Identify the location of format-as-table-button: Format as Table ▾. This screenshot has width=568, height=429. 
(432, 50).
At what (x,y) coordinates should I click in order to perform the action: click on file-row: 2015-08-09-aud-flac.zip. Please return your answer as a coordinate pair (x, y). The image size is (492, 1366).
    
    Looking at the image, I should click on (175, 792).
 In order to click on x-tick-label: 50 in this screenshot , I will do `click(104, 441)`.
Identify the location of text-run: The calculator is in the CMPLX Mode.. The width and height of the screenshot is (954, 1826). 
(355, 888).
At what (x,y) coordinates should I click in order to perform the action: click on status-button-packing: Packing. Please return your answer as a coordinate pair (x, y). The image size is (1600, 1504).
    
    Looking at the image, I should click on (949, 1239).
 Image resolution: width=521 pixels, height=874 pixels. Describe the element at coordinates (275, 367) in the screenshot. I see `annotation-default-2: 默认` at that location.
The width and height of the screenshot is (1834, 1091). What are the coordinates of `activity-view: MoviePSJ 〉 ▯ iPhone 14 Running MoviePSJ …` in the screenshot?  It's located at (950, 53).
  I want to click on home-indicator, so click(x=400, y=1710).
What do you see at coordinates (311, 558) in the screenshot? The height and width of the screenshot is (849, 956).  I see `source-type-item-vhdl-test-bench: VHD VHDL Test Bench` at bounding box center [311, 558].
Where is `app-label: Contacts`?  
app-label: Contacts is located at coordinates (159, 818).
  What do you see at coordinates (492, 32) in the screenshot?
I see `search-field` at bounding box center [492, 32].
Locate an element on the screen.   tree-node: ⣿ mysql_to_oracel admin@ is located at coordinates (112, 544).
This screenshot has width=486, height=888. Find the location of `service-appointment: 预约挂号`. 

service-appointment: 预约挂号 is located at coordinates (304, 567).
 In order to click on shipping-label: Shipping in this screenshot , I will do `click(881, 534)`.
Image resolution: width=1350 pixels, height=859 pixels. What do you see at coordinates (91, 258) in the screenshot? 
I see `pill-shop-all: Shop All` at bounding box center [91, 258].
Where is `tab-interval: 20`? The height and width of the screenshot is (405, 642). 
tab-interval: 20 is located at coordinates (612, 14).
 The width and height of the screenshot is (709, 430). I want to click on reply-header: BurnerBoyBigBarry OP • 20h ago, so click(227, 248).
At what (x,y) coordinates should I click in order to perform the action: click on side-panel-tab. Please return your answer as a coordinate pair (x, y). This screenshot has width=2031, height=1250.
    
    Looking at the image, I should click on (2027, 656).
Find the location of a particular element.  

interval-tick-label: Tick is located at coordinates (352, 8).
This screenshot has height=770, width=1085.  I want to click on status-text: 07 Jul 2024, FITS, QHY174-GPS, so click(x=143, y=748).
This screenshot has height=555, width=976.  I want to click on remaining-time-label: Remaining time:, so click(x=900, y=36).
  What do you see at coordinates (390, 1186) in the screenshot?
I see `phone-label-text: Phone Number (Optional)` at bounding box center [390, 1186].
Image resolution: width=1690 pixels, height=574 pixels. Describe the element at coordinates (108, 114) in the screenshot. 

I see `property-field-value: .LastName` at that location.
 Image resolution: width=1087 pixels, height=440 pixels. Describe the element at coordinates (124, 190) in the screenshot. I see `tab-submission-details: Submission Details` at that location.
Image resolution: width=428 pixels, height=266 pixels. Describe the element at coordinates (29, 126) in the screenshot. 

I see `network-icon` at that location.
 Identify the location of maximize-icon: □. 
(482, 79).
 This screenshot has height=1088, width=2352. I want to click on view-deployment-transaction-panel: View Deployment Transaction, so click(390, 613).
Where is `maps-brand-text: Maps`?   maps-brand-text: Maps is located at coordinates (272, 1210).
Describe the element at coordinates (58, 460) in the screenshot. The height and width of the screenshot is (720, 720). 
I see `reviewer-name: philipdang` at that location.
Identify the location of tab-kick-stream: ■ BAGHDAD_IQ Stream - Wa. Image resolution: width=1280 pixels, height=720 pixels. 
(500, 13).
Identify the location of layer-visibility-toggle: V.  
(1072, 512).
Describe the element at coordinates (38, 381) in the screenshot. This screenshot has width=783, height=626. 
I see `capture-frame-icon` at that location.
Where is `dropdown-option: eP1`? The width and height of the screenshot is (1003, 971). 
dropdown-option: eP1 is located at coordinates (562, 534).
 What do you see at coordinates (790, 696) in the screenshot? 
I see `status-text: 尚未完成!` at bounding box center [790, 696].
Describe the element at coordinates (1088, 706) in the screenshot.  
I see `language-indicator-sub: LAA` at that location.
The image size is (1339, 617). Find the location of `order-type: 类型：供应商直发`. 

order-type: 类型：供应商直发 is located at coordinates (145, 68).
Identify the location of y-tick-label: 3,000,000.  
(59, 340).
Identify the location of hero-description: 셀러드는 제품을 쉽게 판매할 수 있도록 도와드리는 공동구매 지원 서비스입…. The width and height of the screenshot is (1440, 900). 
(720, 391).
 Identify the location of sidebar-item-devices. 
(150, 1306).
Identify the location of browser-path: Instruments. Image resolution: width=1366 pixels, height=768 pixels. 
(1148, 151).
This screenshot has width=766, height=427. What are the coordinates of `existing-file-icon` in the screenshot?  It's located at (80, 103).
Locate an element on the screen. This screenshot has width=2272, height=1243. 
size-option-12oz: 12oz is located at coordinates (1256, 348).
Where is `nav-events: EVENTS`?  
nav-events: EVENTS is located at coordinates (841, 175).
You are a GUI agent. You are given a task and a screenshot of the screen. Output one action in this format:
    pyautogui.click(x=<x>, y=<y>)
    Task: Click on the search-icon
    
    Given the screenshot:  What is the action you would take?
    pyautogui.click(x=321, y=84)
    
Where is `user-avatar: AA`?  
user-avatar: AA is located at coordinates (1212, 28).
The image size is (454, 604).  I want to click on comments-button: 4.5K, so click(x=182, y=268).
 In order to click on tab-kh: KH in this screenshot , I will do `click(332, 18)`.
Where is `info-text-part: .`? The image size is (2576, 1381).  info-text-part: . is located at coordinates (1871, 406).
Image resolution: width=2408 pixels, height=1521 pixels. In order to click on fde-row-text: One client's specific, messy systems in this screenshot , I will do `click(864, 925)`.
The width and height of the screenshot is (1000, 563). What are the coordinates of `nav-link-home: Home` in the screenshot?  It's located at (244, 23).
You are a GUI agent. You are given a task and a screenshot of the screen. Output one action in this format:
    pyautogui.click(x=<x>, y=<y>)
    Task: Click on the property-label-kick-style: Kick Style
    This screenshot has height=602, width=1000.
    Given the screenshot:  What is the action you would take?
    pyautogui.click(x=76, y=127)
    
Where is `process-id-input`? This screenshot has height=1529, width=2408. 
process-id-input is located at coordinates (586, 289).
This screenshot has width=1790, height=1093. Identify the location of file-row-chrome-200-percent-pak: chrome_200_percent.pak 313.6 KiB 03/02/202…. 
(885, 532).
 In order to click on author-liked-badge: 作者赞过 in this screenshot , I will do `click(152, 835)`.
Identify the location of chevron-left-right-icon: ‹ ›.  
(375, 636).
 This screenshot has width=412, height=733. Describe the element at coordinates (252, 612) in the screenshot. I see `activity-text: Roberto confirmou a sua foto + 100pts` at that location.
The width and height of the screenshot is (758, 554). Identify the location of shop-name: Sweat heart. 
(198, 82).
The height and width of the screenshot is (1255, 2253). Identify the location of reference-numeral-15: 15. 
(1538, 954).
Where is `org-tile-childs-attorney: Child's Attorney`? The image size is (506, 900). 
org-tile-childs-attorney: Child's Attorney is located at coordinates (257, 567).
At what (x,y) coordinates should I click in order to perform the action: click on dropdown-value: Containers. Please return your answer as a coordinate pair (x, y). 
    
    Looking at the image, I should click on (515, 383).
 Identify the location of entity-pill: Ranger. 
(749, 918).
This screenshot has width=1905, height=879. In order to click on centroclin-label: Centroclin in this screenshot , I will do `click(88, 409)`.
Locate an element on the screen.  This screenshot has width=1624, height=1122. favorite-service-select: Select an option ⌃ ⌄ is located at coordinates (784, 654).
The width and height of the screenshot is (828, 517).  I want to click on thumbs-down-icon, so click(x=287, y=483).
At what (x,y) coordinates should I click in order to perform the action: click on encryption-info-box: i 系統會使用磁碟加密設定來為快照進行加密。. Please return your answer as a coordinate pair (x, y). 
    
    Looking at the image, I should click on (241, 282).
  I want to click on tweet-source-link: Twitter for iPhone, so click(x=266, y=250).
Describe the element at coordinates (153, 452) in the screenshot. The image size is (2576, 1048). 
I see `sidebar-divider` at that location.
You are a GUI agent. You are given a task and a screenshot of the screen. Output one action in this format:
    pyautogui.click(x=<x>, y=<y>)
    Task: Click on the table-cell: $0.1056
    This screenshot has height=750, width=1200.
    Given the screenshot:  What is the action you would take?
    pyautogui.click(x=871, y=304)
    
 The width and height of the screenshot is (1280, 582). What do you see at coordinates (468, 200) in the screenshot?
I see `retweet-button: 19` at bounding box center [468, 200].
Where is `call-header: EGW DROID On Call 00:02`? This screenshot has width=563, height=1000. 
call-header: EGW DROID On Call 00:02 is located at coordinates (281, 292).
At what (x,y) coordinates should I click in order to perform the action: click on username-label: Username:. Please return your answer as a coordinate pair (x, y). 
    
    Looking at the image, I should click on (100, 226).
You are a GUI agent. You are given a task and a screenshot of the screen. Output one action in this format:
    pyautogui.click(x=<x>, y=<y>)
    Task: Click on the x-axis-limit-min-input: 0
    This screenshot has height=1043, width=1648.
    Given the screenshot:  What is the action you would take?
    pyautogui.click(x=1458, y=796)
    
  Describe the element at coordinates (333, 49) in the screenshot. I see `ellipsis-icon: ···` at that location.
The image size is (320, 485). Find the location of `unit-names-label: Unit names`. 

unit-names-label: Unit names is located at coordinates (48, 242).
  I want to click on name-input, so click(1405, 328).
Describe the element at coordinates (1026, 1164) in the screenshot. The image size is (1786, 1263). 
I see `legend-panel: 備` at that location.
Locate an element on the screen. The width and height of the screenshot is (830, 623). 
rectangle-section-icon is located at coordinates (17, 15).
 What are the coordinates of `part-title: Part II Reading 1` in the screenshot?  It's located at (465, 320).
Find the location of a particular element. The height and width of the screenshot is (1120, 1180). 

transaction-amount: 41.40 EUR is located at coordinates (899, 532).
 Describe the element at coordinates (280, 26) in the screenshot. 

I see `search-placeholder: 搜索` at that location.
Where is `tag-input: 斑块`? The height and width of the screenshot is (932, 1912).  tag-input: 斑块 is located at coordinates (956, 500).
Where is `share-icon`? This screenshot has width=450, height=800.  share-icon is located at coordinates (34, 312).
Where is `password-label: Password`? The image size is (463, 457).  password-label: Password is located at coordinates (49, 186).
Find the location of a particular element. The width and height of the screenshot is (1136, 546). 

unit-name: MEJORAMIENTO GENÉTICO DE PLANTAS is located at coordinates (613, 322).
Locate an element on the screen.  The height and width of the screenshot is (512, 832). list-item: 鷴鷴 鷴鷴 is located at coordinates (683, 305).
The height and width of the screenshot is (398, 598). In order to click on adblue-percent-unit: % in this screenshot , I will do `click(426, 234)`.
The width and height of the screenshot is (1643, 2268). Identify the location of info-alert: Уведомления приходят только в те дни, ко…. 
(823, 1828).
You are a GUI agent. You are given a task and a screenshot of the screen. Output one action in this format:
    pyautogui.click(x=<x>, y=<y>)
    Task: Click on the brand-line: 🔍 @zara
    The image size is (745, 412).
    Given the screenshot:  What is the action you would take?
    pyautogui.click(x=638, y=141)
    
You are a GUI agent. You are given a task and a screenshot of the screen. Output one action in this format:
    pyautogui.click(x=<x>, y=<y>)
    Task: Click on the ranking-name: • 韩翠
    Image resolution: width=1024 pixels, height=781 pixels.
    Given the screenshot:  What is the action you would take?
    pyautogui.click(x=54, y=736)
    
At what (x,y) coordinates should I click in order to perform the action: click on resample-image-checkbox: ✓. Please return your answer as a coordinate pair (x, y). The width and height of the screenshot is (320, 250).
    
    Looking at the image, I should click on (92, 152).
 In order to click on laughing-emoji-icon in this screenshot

• [WHAT IS BEING ASKED] Quote the items above, starting at the line containing "This screenshot has width=1790, height=1093." and ending after the line containing "In order to click on author-liked-badge: 作者赞过".

• [RESPONSE]
This screenshot has width=1790, height=1093. Identify the location of file-row-chrome-200-percent-pak: chrome_200_percent.pak 313.6 KiB 03/02/202…. 
(885, 532).
 In order to click on author-liked-badge: 作者赞过 in this screenshot , I will do `click(152, 835)`.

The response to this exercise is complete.